Swords & Sandals
- The Fall of the Roman Empire review by Count Otto Black
It's no coincidence that this DVD includes a trailer for "Gladiator". Both films are alternate versions of the events following the death of the last of the "Five Good Roman Emperors", Marcus Aurelias, and the accession of Commodus, the first of a long and ultimately fatal series of bloody awful rulers. Also, both films assume (for reasons based entirely on drama and not at all on history) that Marcus Aurelias knew his biological son was a bloodthirsty megalomaniac, wanted to nominate somebody else as his successor, but was assassinated before he could do so. Thus it's fair to say that "Gladiator" is a sort of remake.
Which is the better film? Undoubtedly "Gladiator". I'm a sucker for a good epic. I'd give "Lawrence Of Arabia" (which shares some of the cast of this movie) six stars if that was possible. But this epic is frankly overrated. I've given it three, after thinking about two, but ultimately it's a two-and-a-half-star film. Does the Roman Empire actually fall? No, not as such. It symbolically starts to in the last few minutes. Don't expect Rome to spectacularly burn before your very eyes. And the epic battle scenes aren't that wonderful either - bear in mind that this has a U certificate. "Spartacus" goes much, much further in every respect. And quite right too, because when you're telling this kind of story, it matters. Though full marks to second unit director Yakima Canutt - when you see the name of that legendary western stuntman in the credits, you can safely assume that any scenes involving horses will be spectacular. And he really pulls the stops out here.

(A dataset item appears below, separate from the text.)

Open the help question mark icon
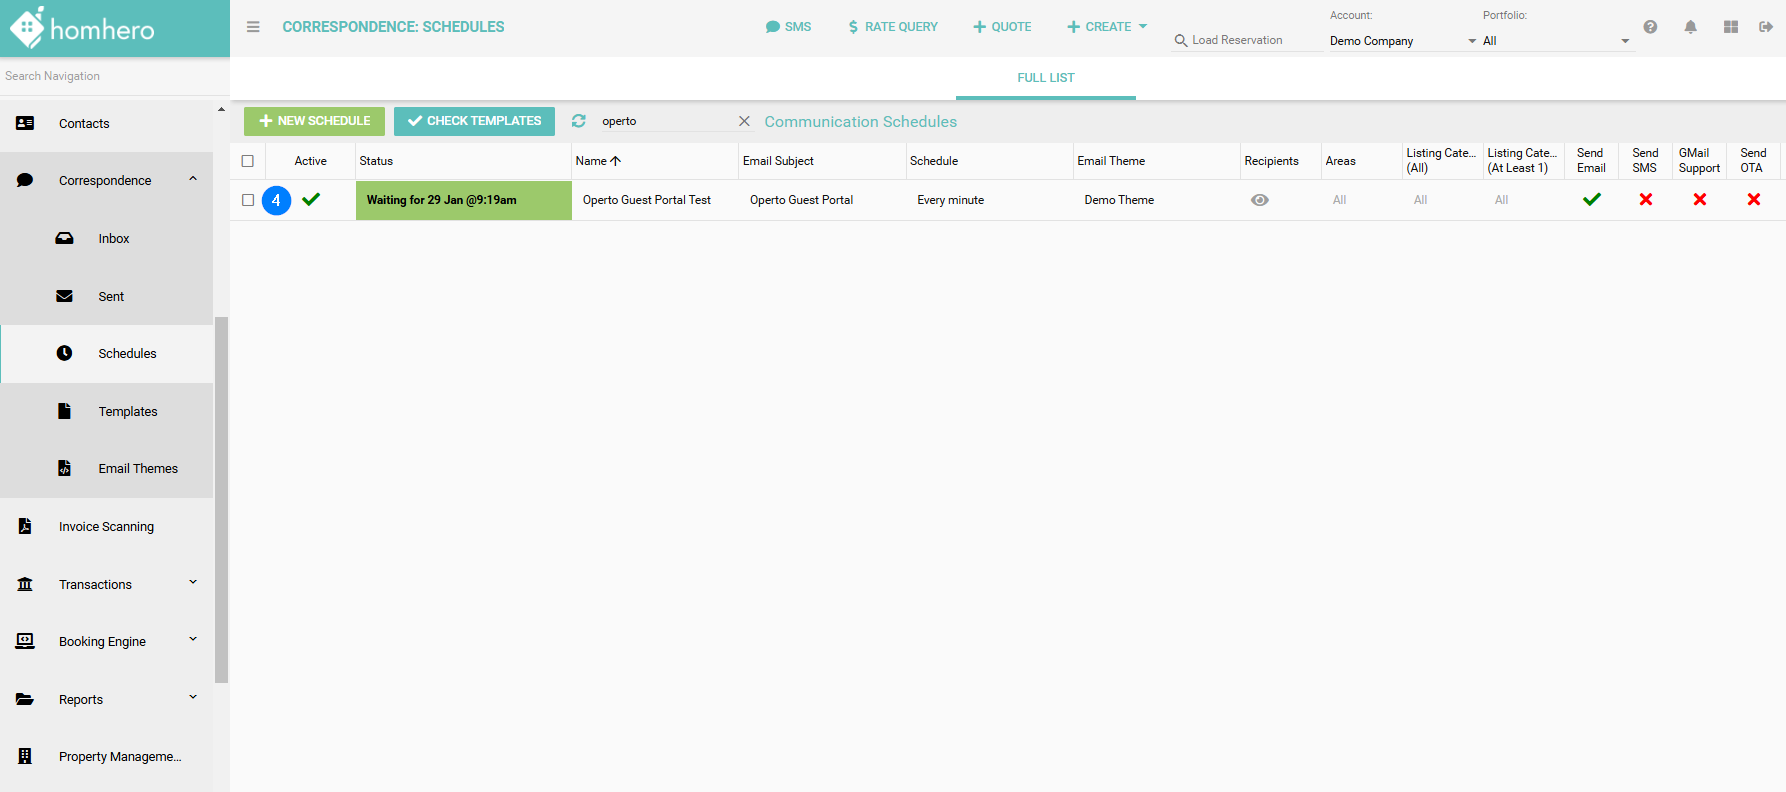Viewport: 1786px width, 792px height. [x=1650, y=27]
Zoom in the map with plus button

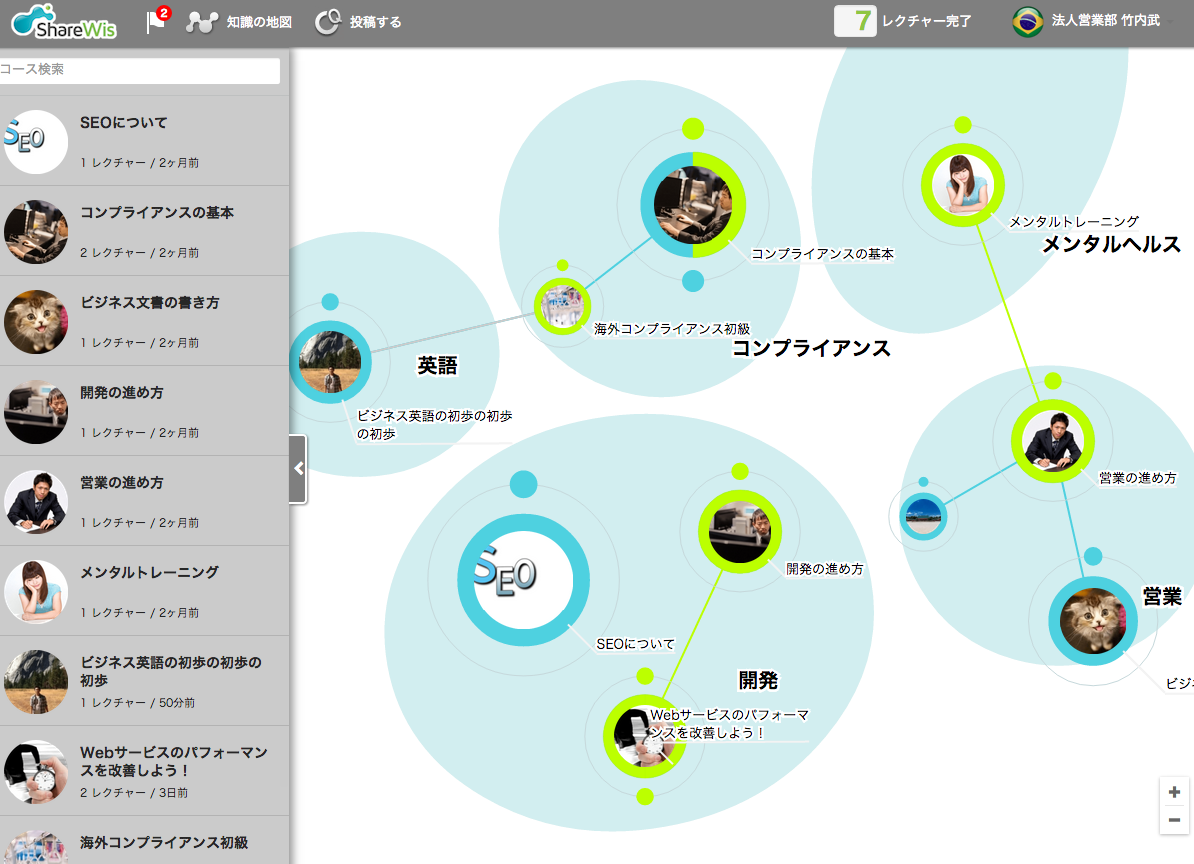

What lets this film down isn't the pacing. "Lawrence Of Arabia" is much longer, and not much more actually happens. yet it never loses your attention for a moment. What it needs is better acting. James Mason gives it his all as a potentially one-dimensional good guy, but ultimately his character is completely irrelevant. Alec Guinness is as professional as he usually is as Marcus Aurelias, who dies early in the film, but if you've seen "Star Wars", you'll recognize his default performance in movies he doesn't truly connect with (compare his Prince Faisal in "Lawrence Of Arabia", who manages to be far more multi-faceted with even less screen-time). But Stephen Boyd is painfully wooden as the lead. What sane Emperor would have tried to nominate this pedantic moron as his successor? Christopher Plummer's Commodus is a far more sympathetic character (and a far better acted one) because it's not really this weak, flawed man's fault that he ended up with a job he's wildly unsuited for, and it's not until the final stages of the film, when his fragile sanity has totally crumbled under the pressure, that he's actually evil. And as for Sophia Loren... Well, just watch those. Strange. Early scenes where. She keeps. Pausing for no. Apparent. Reason. While gazing vacantly into the. Middle. Distance. You'd almost think, if she wasn't an A-list actress, that cue-cards might have been involved...
In short, a halfway decent second half of a double bill, if the other half is "Spartacus " or "El Cid". Though given the lengths of those films, they don't really need a B-feature. A rare case of the remake (or in the case of "Gladiator", unofficial semi-remake) being far better than the original. Not actually bad, but strictly for nostalgia buffs.